• [Tasks]:
A) Retype the part of the post about the nnx.vmap error between "However, I have" and "batched_model = nnx.vmap(model)", inclusive.
B) In the post about the nnx.vmap error, which two nnx functions did the writer use in an attempt to build a stack of transformer layers?
C) Carry on the post about the nnx.vmap error from its last line.

However, I have been unsuccessful so far with implementing a stack of transformer layers using nnx.vmap and nnx.scan. When trying to run the model, I get the following error:

esm2_alphabet = <flamino.vocab.Alphabet object at 0x108e76510>

    def test_esm2(esm2_alphabet: Alphabet):
        rngs = nnx.Rngs(0)
        model = ESM2(esm2_alphabet, 8, 64, 8, rngs=rngs)

        batched_model = nnx.vmap(model)

        seq = jnp.array(esm2_alphabet.tokenize_to_arr("AAFGG"))  # (batch, sequence)
>       embeddings = batched_model(seq)
                     ^^^^^^^^^^^^^^^^^^

tests/test_esm2.py:14:
_ _ _ _ _ _ _ _ _ _ _ _ _ _ _ _ _ _ _ _ _ _ _ _ _ _ _ _ _ _ _ _ _ _ _ _ _ _ _ _ _ _ _ _ _ _ _ _ _ _ _ _ _ _ _ _ _ _ _ _ _ _ _ _ _ _ _ _ _ _ _ _ _ _ _ _ _ _ _ _ _ _ _ _ _ _ _ _ _ _ _ _ _ _ _ _ _ _ _ _ _ _ _ _ _ _ _ _ _ _ _ _ _ _ _ _ _ _ _ _ _ _ _ _ _ _ _ _ _ _ _ _ _ _ _ _ _ _ _ _ _ _ _ _ _
.venv/lib/python3.13/site-packages/flax/nnx/graph.py:1817: in update_context_manager_wrapper
    return f(*args, **kwargs)

• [Data section]:

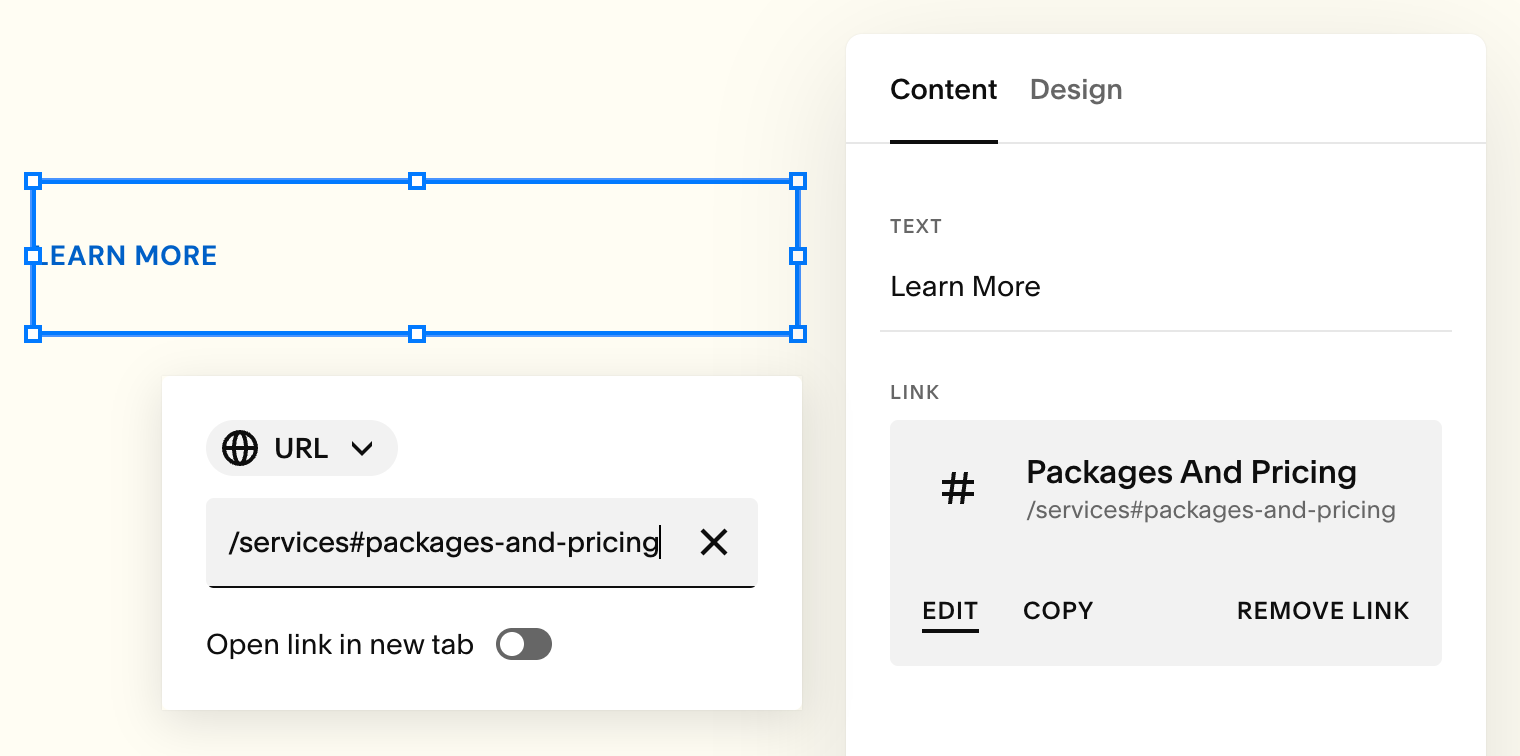This screenshot has width=1520, height=756.
Task: Click the top-left resize handle of the selected block
Action: pos(33,181)
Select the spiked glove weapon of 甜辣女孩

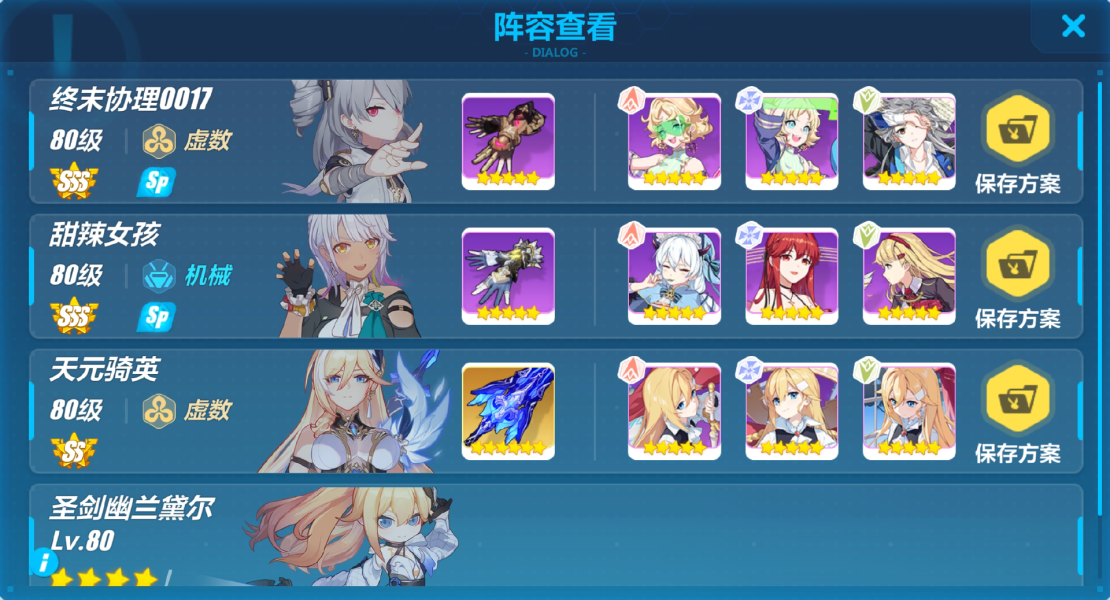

• [Results in order]:
A)
However, I have been unsuccessful so far with implementing a stack of transformer layers using nnx.vmap and nnx.scan. When trying to run the model, I get the following error:

esm2_alphabet = <flamino.vocab.Alphabet object at 0x108e76510>

    def test_esm2(esm2_alphabet: Alphabet):
        rngs = nnx.Rngs(0)
        model = ESM2(esm2_alphabet, 8, 64, 8, rngs=rngs)

        batched_model = nnx.vmap(model)

B) nnx.vmap and nnx.scan

C)
           ^^^^^^^^^^^^^^^^^^
.venv/lib/python3.13/site-packages/flax/nnx/transforms/iteration.py:348: in vmap_wrapper
    pure_args_out, pure_out = vmapped_fn(*pure_args)
                              ^^^^^^^^^^^^^^^^^^^^^^
.venv/lib/python3.13/site-packages/flax/nnx/transforms/iteration.py:173: in __call__
    out = self.f(*args)
          ^^^^^^^^^^^^^
src/flamino/models/esm2/__init__.py:61: in __call__
    x, _ = apply_transformer_layer(x, self.transformer_layers)
           ^^^^^^^^^^^^^^^^^^^^^^^^^^^^^^^^^^^^^^^^^^^^^^^^^^^
.venv/lib/python3.13/site-packages/flax/nnx/graph.py:1817: in update_context_manager_wrapper
    return f(*args, **kwargs)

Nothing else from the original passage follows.